A spark gap transmitter is fairly simple. Send a high voltage current through an air gap, when the resistance of the air breaks down a spark will cross the gap. When this happens electromagnetic radiation is emitted. You can test this in your house fairly easily. Turn on some speakers so they are powered but nothing is coming out of them. Computer speakers that are on will work as will a stereo set to CD or tape with no CD or tape playing. Flip your room lights on and off in rapid succession, you should hear a clicking from the speakers. The clicking is RF energy that is being picked up from the light switch.

Effective Range

The range of this type of jammer is based on a few properties.

• Antenna resonance
• Field strength
• Modulation
• Terrain

The antenna of this particular device will be more resonant on one frequency than others. As a result there will be more RF energy on that frequency, and harmonics or multiples of that frequency. The range for this frequency will be further than others. Using multiple antennas will cause the transmissions to be greater on more frequencies.

The field strength, or amount of RF energy given off, is directly related to the difference in voltage between the two states. With the type of transmitter we are making one state will be totally off or 0 volts while the other will be on or the full voltage. It is not required to switch between an off and on state you may switch between a lower and higher voltage as well. The higher the input voltage the stronger the RF, the more range you will have. You have normal free space losses that all radio transmissions have which means that in order to double the effective range you will have to apply 4 times more power.

Another consideration is the modulation that is being utilized. Modulation also includes some of the data that is carried over that mode such as digital data. FM signals for example will lock onto the strongest relative signal from the receivers point of view, a weaker but closer signal will appear stronger than a further but more powerful signal due to free space losses. FM can flip back and forth quickly between two stations that have a nearly equal signal strength at the receivers antenna and make it appear like it is mixing the two stations, the reality is that it is not. SSB will mix the two signals, while you may hear noise in with the desired audio you can still hear the desired audio. Spread spectrum will tolerate the most noise.

Digital systems can be jammed even if the underlying modulation is not by introducing noise the decoding circuitry in the radio may not be able to decipher the bits correctly and reconstruct the message. This can result in heavy packet loss on that system rendering it unusable. Many digital systems are more sensitive to noise than their less sophisticated counterparts. Many digital systems are either FM or spread spectrum. FM is more often used for longer range applications.
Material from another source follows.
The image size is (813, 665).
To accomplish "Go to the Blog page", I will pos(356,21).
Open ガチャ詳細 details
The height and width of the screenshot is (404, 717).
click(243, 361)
The specific type of system that you are trying to jam is important to know as it will tell you how much power you have to have and at what distance. The best way to determine what is suitable is to get a similar system and see how far it will work from the spark gap transmitter at a given power.

Terrain includes buildings, trees and other objects that the radio signals will interact with. If you stash the spark gap transmitter in a metal box the signal will be attenuated compared to that same transmitter being placed in an open field. Elevation can also influence the distance the signal may go.

Construction

The construction of this type of spark gap generator is fairly simple. You should be able to get everything for under $50 new, used items may be even less expensive. You will need the following items:

• high voltage source
• batteries
• small bit of wood to mount things on
• small motor
• a few nails or screws
• wire

The high voltage source could be an automotive ignition coil. This takes the battery or alternator output and makes the voltage much higher so that it will jump across the electrodes of a spark plug igniting the fuel. A spark plug is a spark gap, although it is not suitable in its current form as a radio jammer, it could be made into one.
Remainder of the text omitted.